Forum Discussion
Chris_Mercer
Jul 26, 2024Copper Contributor
Excel - Sorting hierarchical numbers issue
Hi - I'm looking for some help with something I thought would be quick and easy but is proving not to be the case! I'm trying to sort a data set of hierarchical numbers but am having issues with ...
SergeiBaklan
Aug 01, 2024MVP
It doesn't sort correctly "8" (numbers without dots).
= LET(
level1, --IFNA(TEXTBEFORE(sectionNumbers, "."), sectionNumbers),
level2, --IFNA(TEXTAFTER(sectionNumbers, "."),0),
SORTBY(contents, level1,,level2,)
)
Or, with 365 Beta
=SORTBY(
contents,
--REGEXEXTRACT(sectionNumbers, "^\d*", 1),,
--IFNA(REGEXEXTRACT(sectionNumbers, "(?<=\.)\d*", 1),0),
)
PeterBartholomew1
Aug 01, 2024Silver Contributor
Well spotted as far as the single number is concerned.
The regex is nice though I lack fluency when it comes to group constructs such as the positive lookbehind
(?<=\.)\d*
I guess bridging the gap between natural language and the cryptic regex notation is something to which AI is well suited.
- SergeiBaklanAug 01, 2024MVP
I don't think AI could help if only
- the case is quite simple, and/or
- you have good enough knowledge of RegEx
First, AI answers are not reliable. It could easy recommend Word or Google Sheet settings to apply in Excel, etc.

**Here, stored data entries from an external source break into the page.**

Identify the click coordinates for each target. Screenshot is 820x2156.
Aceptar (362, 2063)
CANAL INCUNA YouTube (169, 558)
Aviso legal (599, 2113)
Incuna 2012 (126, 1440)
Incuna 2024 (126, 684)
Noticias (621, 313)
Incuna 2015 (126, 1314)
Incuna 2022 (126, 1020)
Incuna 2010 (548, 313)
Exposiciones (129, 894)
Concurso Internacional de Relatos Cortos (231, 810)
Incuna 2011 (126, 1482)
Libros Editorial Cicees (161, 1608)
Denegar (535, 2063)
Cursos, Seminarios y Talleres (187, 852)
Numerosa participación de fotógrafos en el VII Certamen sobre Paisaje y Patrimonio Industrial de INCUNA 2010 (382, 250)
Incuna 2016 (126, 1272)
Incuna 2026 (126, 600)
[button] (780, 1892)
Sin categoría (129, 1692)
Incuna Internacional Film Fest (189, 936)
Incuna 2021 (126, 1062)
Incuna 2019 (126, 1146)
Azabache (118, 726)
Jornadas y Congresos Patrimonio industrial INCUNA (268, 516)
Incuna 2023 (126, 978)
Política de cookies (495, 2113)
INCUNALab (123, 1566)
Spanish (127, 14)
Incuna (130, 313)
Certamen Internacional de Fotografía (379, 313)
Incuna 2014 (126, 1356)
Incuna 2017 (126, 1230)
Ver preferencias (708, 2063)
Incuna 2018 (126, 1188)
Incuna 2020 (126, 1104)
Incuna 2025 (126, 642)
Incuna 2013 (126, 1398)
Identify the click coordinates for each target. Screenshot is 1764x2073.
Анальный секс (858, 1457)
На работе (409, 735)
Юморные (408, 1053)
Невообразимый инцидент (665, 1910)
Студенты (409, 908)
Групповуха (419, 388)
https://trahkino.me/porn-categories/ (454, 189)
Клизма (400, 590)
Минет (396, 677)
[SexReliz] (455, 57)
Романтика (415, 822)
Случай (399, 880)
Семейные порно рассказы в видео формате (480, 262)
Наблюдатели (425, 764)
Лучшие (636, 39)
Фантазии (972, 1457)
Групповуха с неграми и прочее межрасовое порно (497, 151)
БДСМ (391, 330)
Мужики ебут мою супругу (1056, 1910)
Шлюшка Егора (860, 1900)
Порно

Second, RegEx behaviour depends on flavour. What works in Perl or JavaScript or something else could not work in Excel.
- m_tarlerAug 01, 2024Bronze Contributor
funny enough, just a few days ago I just wrote a Lambda function for this. It is more generic and flexible. It does NOT currently account for alternative hierachy indicators (only uses ".") but does account for multiple levels (e.g. 12.5.6) and lets you set the "pad" character (e.g. 12.005.006 or 12.__5.__6 or 12. 5. 6) and the output uses the pad character so the hierarchy info (where the "." is) is maintained:
/**convert typical outline numbering (1.1, 1.2, … 1.9, 1.10,…,1.99, 1.100) to proper sortable numbering (1.001, 1.002,… 1.009,1.01, … 1.099, 1.1) */ OutlineNumbers = LAMBDA(in, [padCharacter], LET( pad, if(ISOMITTED(padCharacter),"_",padCharacter), levels, MAX(LEN(in)-LEN(SUBSTITUTE(in,".",""))), prePad0, LAMBDA(list, LET(l,MAX(LEN(list)), RIGHT(REPT(pad,l)&list,l))), REDUCE(IFERROR(TEXTBEFORE(in,".",1),in),SEQUENCE(levels),LAMBDA(p,q, p&"."&prePad0(IFERROR(TEXTAFTER(IFERROR(TEXTBEFORE(in,".",q+1),in),".",q),pad)))) ) );
OK now I have question for all of you. My original default was to use "-" but in a sample test case this is how Excel sorts these samples with "-" mixed in:
everything makes sense until the last 2 where the 1.--9 and 1.-ab is AFTER 1.100 while I would expect sorting to be as shown in the 2nd,3rd, and 4th columns where "_", "0", and " " were used.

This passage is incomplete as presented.